Diversified maintains that the telephone numbers are not "stored" in the LiveVox system at any time and that holding that the numbers are stored would convert every cell phone into an ATDS. (Dkt. No. 28: Diversified Opp. Br. at 2, see also page 14 n.13 below.) This argument is defeated by a memorandum produced and distributed by LiveVox concerning potential liability under the TCPA, which Diversified submitted to the Court. (Dkt. No 17: Pye Aff. ¶¶ 5-6 & Ex. A: LiveVox Memo.) LiveVox itself admits "that the LiveVox Application Service, while able to store or produce telephone numbers to be called . . . ." (LiveVox Memo at 1.) The LiveVox Memo clarifies that while its product can indeed store numbers, it cannot store or produce numbers for the particular purpose of random or sequential generation. (LiveVox Memo at 1.) LiveVox noted that its "view is not unanimously held, with one court ruling that LiveVox's Application Service is indeed an ATDS that is subject to the TCPA." (LiveVox Memo at 1.) The LiveVox Memo, and Diversified's arguments, ignore the FCC's rule-making authority, whereby a system that stores numbers from a database and calls those numbers qualifies as a prohibited predictive dialer, even if the numbers are not called randomly or sequentially. (See pages 8-9 above.)

In Leyse v. Clear Channel Broadcasting, Inc., No. 10-3739, --- F. App'x ----, 2013 WL 5926700 (6th Cir. Nov. 5, 2013), the Sixth Circuit held that the FCC's rules were entitled to Chevron deference because "the [TCPA] statute is replete with evidence that Congress intended the FCC to promulgate rules carrying the force of law that determine what kinds of prerecorded calls are permissible and what kinds are not." Id. at *8. Diversified's attempt to obscure their relevance is of no avail.

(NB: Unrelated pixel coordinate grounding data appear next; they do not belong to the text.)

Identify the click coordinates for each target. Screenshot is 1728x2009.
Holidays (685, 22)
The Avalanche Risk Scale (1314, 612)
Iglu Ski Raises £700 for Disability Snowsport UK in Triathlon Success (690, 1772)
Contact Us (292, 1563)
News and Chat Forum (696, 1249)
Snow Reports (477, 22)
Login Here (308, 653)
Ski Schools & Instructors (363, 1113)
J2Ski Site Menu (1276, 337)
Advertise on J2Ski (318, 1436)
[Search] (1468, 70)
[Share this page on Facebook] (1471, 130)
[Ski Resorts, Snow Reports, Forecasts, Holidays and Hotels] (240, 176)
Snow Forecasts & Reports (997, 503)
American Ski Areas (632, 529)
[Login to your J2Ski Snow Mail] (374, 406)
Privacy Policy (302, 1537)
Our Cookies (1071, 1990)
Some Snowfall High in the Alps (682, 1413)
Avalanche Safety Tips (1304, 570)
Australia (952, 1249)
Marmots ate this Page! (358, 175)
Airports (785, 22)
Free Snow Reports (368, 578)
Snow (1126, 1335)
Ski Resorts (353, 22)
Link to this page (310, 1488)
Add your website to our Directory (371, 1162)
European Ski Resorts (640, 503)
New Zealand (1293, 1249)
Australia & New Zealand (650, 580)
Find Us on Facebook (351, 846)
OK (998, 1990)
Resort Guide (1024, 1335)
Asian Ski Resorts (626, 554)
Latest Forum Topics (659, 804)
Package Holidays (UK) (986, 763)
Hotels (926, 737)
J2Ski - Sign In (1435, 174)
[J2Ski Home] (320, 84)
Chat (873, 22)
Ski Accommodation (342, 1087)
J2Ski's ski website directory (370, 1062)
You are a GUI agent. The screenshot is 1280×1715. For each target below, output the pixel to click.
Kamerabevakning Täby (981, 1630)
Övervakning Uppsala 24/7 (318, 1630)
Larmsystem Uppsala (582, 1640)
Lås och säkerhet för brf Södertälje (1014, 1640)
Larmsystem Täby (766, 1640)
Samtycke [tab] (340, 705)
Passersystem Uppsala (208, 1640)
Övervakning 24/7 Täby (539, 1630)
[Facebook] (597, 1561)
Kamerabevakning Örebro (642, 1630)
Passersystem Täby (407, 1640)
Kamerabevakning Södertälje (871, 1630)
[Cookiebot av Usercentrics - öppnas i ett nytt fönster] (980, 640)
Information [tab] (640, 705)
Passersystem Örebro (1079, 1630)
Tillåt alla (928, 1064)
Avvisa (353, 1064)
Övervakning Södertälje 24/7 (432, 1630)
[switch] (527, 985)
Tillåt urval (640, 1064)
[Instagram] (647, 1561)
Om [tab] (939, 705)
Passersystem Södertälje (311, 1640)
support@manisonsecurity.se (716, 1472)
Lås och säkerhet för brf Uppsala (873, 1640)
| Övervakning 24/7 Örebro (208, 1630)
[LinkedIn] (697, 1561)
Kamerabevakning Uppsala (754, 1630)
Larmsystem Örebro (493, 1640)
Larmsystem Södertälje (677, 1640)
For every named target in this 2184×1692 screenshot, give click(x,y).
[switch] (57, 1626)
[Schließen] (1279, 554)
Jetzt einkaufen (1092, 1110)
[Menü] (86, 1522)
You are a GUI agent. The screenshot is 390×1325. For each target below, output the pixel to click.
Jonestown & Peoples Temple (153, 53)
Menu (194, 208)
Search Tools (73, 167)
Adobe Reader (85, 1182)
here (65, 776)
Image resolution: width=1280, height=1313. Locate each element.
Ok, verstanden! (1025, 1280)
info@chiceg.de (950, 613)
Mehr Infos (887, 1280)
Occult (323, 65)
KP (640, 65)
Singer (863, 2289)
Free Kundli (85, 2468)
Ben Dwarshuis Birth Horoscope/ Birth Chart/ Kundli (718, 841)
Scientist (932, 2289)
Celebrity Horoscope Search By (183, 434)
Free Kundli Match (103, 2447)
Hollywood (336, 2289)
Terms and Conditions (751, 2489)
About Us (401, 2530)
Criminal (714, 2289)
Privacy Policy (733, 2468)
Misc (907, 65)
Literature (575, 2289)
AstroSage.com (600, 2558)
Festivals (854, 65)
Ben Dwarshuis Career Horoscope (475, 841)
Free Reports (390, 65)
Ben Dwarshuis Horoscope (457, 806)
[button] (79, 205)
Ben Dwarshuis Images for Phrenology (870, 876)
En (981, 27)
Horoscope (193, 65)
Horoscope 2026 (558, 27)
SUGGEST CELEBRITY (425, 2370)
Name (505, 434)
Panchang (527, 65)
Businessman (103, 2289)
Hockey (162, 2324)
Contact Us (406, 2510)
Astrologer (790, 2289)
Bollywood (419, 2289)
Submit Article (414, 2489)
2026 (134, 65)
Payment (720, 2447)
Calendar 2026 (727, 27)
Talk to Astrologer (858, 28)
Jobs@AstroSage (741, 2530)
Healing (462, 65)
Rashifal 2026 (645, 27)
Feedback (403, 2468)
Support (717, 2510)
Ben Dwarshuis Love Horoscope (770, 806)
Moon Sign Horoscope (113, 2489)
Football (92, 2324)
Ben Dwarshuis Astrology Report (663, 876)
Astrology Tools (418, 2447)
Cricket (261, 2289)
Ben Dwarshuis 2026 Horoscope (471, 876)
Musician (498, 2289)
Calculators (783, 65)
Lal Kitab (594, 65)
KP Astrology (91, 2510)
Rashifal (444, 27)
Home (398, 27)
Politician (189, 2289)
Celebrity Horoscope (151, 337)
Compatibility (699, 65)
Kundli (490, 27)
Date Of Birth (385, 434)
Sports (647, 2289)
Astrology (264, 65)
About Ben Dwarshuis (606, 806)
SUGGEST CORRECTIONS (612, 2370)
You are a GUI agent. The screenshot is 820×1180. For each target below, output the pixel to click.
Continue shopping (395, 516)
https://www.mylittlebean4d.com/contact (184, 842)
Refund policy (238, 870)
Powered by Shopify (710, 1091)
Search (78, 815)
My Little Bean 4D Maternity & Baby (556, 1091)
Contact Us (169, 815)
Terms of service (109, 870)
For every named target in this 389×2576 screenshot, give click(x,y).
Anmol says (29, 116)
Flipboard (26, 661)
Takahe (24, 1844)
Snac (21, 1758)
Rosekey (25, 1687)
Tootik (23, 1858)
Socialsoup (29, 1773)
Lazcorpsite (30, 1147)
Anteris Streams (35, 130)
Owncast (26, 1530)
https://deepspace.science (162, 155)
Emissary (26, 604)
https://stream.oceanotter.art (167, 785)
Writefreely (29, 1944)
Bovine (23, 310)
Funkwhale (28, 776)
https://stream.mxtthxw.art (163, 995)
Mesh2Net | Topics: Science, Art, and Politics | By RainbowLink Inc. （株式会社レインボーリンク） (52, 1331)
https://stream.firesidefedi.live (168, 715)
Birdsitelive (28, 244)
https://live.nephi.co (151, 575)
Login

Diversified points to a Ninth Circuit case and a Northern District of Alabama case to support its assertion that LiveVox cannot be an ATDS without the capacity to store telephone numbers. (See Dkt. No. 28: Diversified Opp. Br. at 3-5.) Diversified's reliance on these cases is fundamentally flawed. In Hunt v. 21st Mortgage Corp., 12-CV-2697, 2013 WL 5230061 (N.D. Ala. Sept. 17, 2013), the telephone system in question was incapable of automatic dialing, and could only have achieved that capability through substantial modification. Id. at *4. Thus, while Diversified correctly states the court's holding that the phone system was not an ATDS (Diversified Opp. Br. at 5), that holding simply is not applicable to the present facts. Indeed, the district court in Hunt agreed with other cases that held that telephone systems fully equipped to automatically dial numbers had the "capacity" to meet the definition of "automatic telephone dialing system." Hunt v. 21st Mortgage Corp., 2013 WL 5230061 at *4 (quotations omitted). The system at issue in Hunt was not so equipped, but the LiveVox system is.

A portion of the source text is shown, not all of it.